Dive Brief:
- The freight market's rate of recovery has impacted Schneider in an "uneven" manner across its business segments, CEO Mark Rourke said on the company's Q2 2020 earnings call Thursday. Schneider's intermodal segment was hit hardest, he said, as business from shippers deemed non-essential waned and imports from Asia fell.
- Intermodal income from operations in Q2 2020 was $11 million, down 64% year over year (YoY), for which the company cited "decreased revenues and higher rail costs." Excluding fuel surcharges, intermodal revenues were $219 million, down 16% YoY. Revenue per order was down YoY, as well, partly due to "shorter length of haul, driven by a decrease in trans-continental volume and an increase in Eastern volume," according to the earnings report.
- Barring another pandemic-related economic shutdown, Rourke said he expects improved intermodal volumes, resulting in a rebound in performance in Q3. "One of the reasons we're bullish on recovery in intermodal — we think it's going to be a good, solid demand market for the rest of the year," he said. The company has already seen some improvement in July.
Dive Insight:
At the end of the Q1 2020, Schneider warned investors the harshest impact of the pandemic would occur in Q2. But CFO Steve Bruffett reported "nominal impact" on Q2 results. "However, the overall impact of [COVID-19], including its impact on volumes and pricing, was clearly negative in the second quarter, especially in our intermodal segment," he said.
The coronavirus impacted Schneider's workforce, as well. Since the onset of the pandemic, more than 100 workers at Schneider have been diagnosed with COVID-19, Rourke said. All have recovered or are in the process of recovering. Another 800 workers have gone through monitoring protocols for potential exposure, he said.
Like other carriers, such as XPO, Schneider adjusted deep-cleaning protocols, provided personal protective equipment (PPE) and other measures. Altogether, Schneider has spent roughly $1 million each month, for a total of three months, on virus-mitigation efforts and expects costs to continue at this level, officials said.
But the coronavirus also led to cost-savings, Bruffett said on the call. Healthcare expenses were lower than normal, he said, due to the deferment of elective visits and procedures. Driver costs were also lower, "as retention levels were strong during the quarter," he said.
Schneider's focus for the second half of 2020 "will be on improving the network freight basket from a yield standpoint," Rourke said. Contractual pricing in Q2 was down low-single-digit percentages YoY. Spot rates have increased throughout the quarter, and are now double-digit percentages above contract levels, he said. Daily network freight tenders are "far exceeding" the company's acceptance levels.
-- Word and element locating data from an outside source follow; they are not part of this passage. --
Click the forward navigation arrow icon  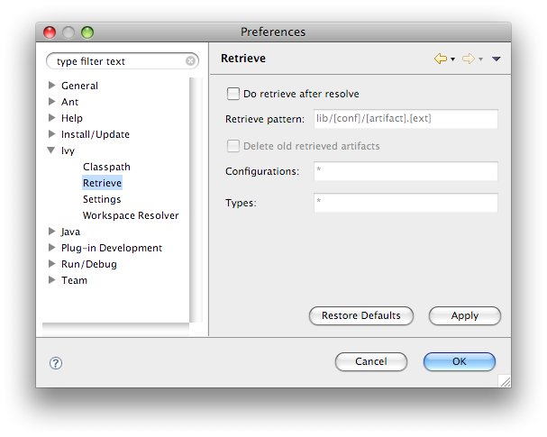tap(468, 59)
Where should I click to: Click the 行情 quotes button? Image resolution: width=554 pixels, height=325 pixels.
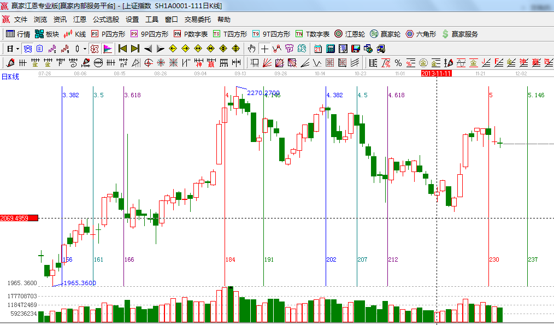(x=18, y=34)
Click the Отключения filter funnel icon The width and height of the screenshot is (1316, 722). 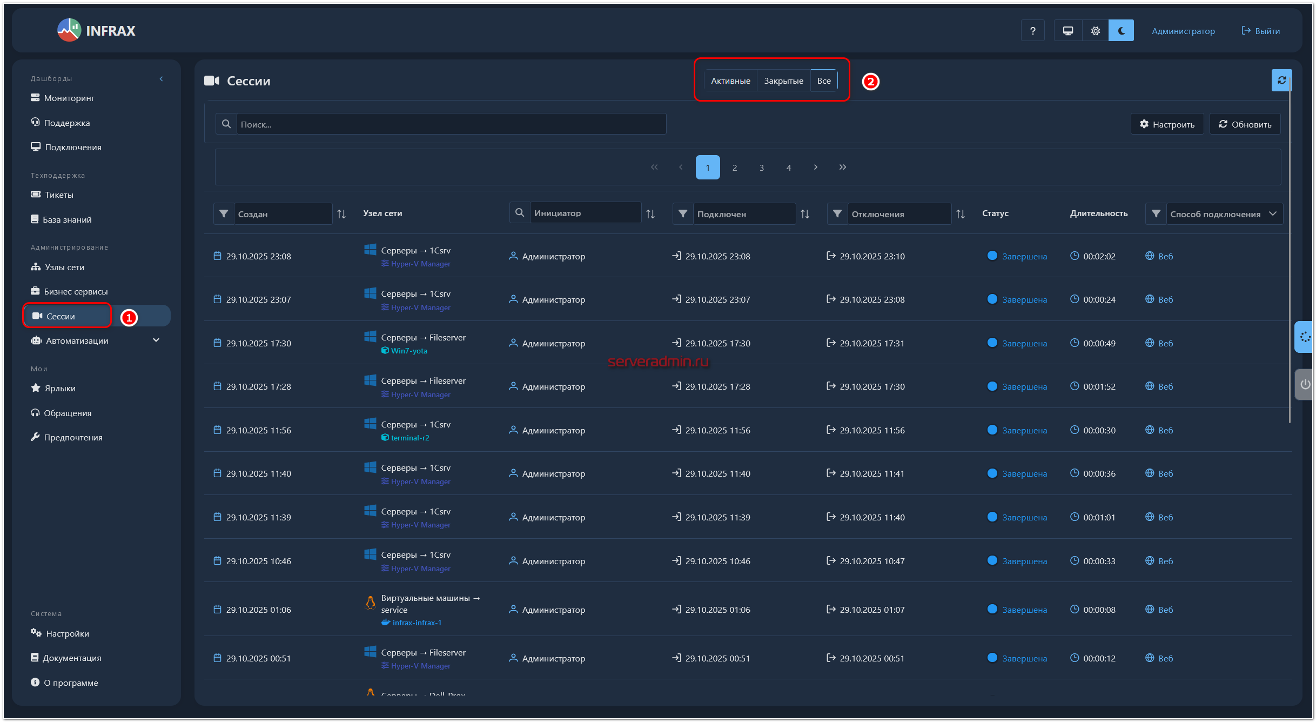[837, 214]
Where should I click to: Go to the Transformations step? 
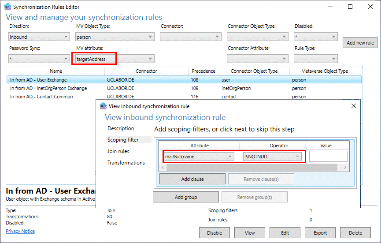tap(126, 163)
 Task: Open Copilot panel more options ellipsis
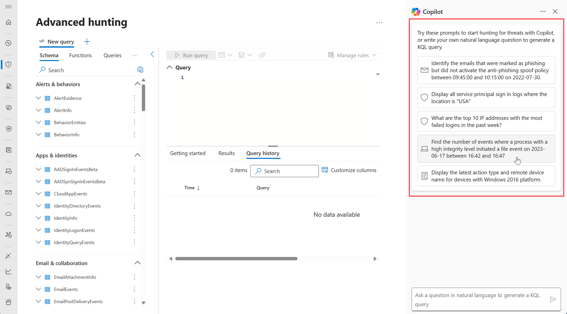click(x=543, y=11)
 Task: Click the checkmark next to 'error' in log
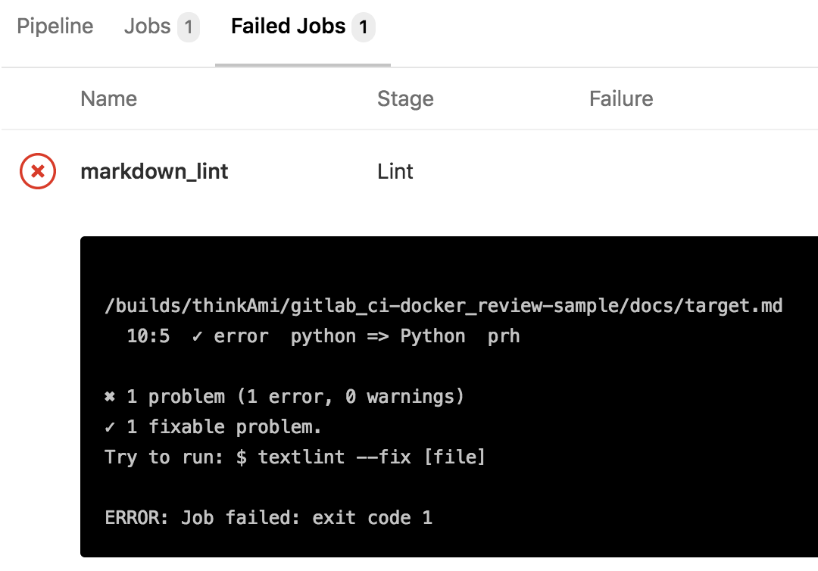197,336
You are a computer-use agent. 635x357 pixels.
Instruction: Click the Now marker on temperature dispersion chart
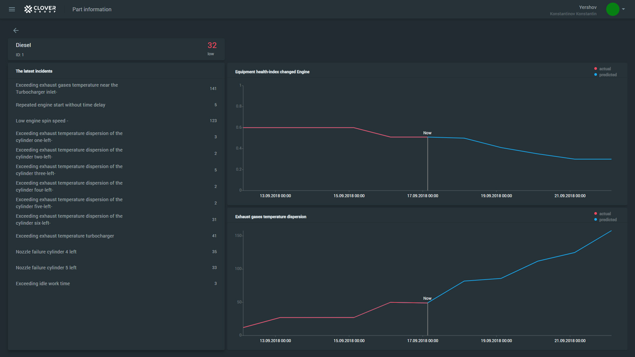pyautogui.click(x=427, y=298)
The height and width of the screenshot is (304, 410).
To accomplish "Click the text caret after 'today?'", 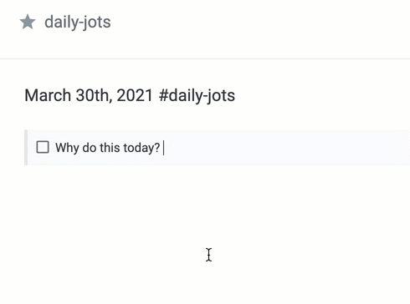I will 164,148.
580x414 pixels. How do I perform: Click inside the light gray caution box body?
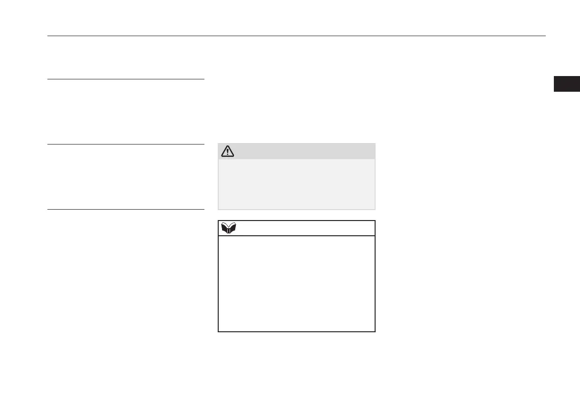point(296,183)
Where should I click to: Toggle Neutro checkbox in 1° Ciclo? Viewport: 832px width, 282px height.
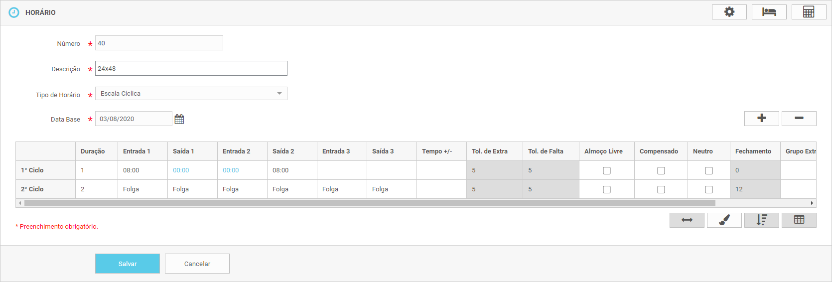(708, 170)
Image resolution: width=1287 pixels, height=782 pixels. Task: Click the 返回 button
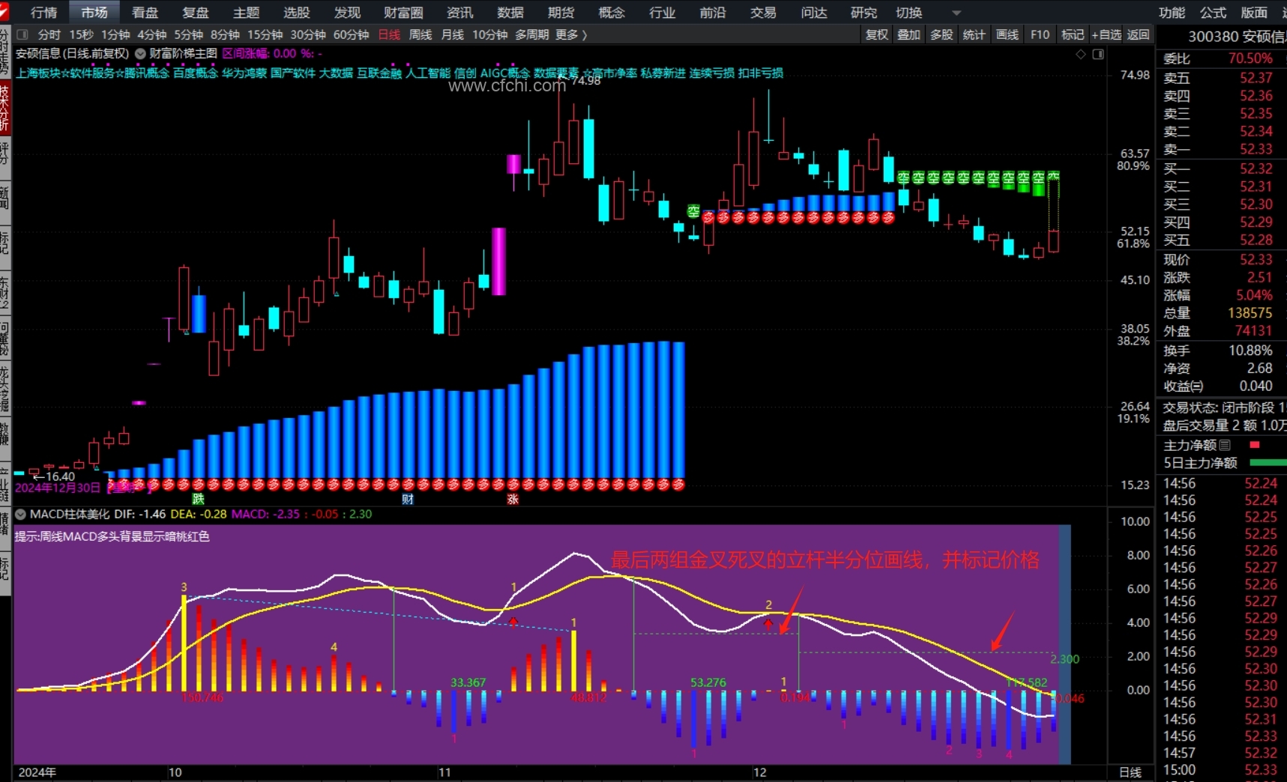click(1138, 34)
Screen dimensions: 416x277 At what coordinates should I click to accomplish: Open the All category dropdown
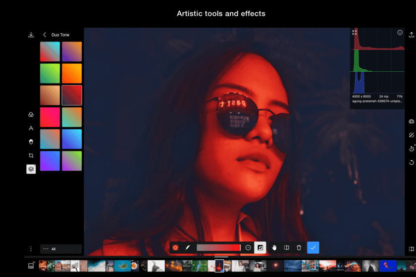click(x=61, y=249)
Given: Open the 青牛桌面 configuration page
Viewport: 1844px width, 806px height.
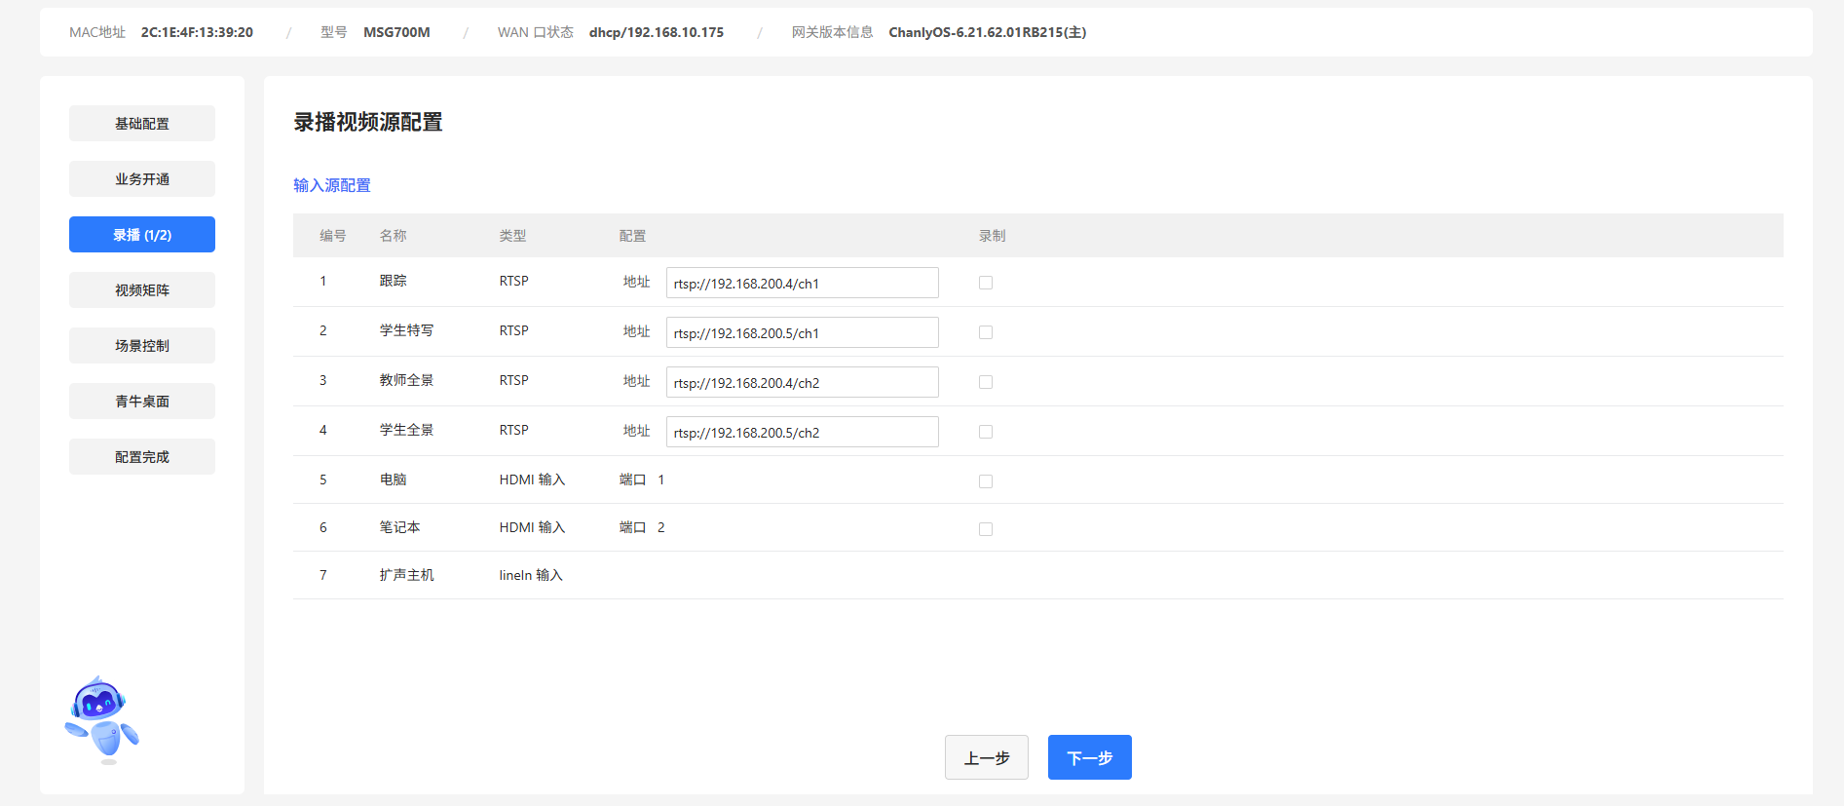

"We also believe capacity levels are likely to tighten further, as we head into the second half of the year. New truck orders remain well below industry replacement levels," the CEO said. And the number of new drivers entering the workforce has been curtailed, as driving schools have closed or taken on fewer students.
While noting the uncertainty that's been clouding forecasts for months, Rourke said Schneider's customers in retail, food, beverage and consumer non-durables — which make up a large portion of the company's business mix — are projecting increased volumes in the remainder of 2020. "And we're seeing this near term tightening of supply and demand in most geographies across our networks," he said.
Some of those customers have told Schneider they are not building inventory yet at all, Rourke said, and are "just trying to keep their supply chain fluid." Some might build inventory in 2021.
"I think in this environment in particular, the notion of peak season, could be really interesting," Bruffett said, noting that some retailers could handle Black Friday differently this year, perhaps forgoing it or spreading sales out over time. "What that does to inventories and freight volumes, I think, will be especially interesting this year as we go through that."
With the mindset that the worst impact from the pandemic occurred in Q2, Schneider restored its full year 2020 guidance, which it suspended at the end of Q1. The guidance assumes increased demand and tighter capacity, as well as improvement in intermodal margins, during the rest of the year.